I can't figure out how to add comments, maybe i don't have enough reputation?
I'm a MS-SQL guy myself, and we'd use DBCC PINTABLE to keep a table cached, and SET STATISTICS IO to see that it's reading from cache, and not disk.
I can't find anything on Postgres to mimic PINTABLE, but pg_buffercache seems to give details on what is in the cache - you may want to check that, and see if your table is actually being cached.
A quick back of the envelope calculation makes me suspect that you're paging from disk. Assuming Postgres uses 4-byte integers, you have (6 * 4) bytes per row, so your table is a minimum of (24 * 350,000) bytes ~ 8.4MB. Assuming 40 MB/s sustained throughput on your HDD, you're looking at right around 200ms to read the data (which, as pointed out, should be where almost all of the time is being spent).
Unless I screwed up my math somewhere, I don't see how it's possible that you are able to read 8MB into your Java app and process it in the times you're showing - unless that file is already cached by either the drive or your OS.
I don't think that your results are all that surprising -- if anything it is that Postgres is so fast.
Does the Postgres query run faster a second time once it has had a chance to cache the data? To be a little fairer your test for Java and Python should cover the cost of acquiring the data in the first place (ideally loading it off disk).
If this performance level is a problem for your application in practice but you need a RDBMS for other reasons then you could look at memcached. You would then have faster cached access to raw data and could do the calculations in code.
One other thing that an RDBMS generally does for you is to provide concurrency by protecting you from simultaneous access by another process.

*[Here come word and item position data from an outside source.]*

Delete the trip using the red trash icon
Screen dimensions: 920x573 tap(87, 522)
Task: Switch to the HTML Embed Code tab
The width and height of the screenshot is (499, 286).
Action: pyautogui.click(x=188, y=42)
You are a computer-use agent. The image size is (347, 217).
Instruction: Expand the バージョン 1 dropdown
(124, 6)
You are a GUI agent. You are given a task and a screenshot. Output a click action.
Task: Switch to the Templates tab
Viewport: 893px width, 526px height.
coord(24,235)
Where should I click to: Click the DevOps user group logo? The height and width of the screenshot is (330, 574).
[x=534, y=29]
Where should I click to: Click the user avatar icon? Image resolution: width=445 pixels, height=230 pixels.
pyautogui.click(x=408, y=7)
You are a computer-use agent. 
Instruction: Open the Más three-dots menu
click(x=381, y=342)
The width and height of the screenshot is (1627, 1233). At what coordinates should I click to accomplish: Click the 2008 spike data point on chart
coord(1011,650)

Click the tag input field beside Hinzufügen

This is done by placing locks, and there's some overhead from that.
If you're dealing with entirely static data that never changes, and especially if you're in a basically "single user" scenario, then using a relational database doesn't necessarily gain you much benefit.
Are you using TCP to access the Postgres? In that case Nagle is messing with your timing.
You need to increase postgres' caches to the point where the whole working set fits into memory before you can expect to see perfomance comparable to doing it in-memory with a program.
Thanks for the Oracle timings, that's the kind of stuff I'm looking for (disappointing though :-)
Materialized views are probably worth considering as I think I can precompute the most interesting forms of this query for most users.
I don't think query round trip time should be very high as i'm running the the queries on the same machine that runs Postgres, so it can't add much latency?
I've also done some checking into the cache sizes, and it seems Postgres relies on the OS to handle caching, they specifically mention BSD as the ideal OS for this, so I thinking Mac OS ought to be pretty smart about bringing the table into memory. Unless someone has more specific params in mind I think more specific caching is out of my control.
In the end I can probably put up with 200 ms response times, but knowing that 7 ms is a possible target makes me feel unsatisfied, as even 20-50 ms times would enable more users to have more up to date queries and get rid of a lots of caching and precomputed hacks.
I just checked the timings using MySQL 5 and they are slightly worse than Postgres. So barring some major caching breakthroughs, I guess this is what I can expect going the relational db route.
I wish I could up vote some of your answers, but I don't have enough points yet.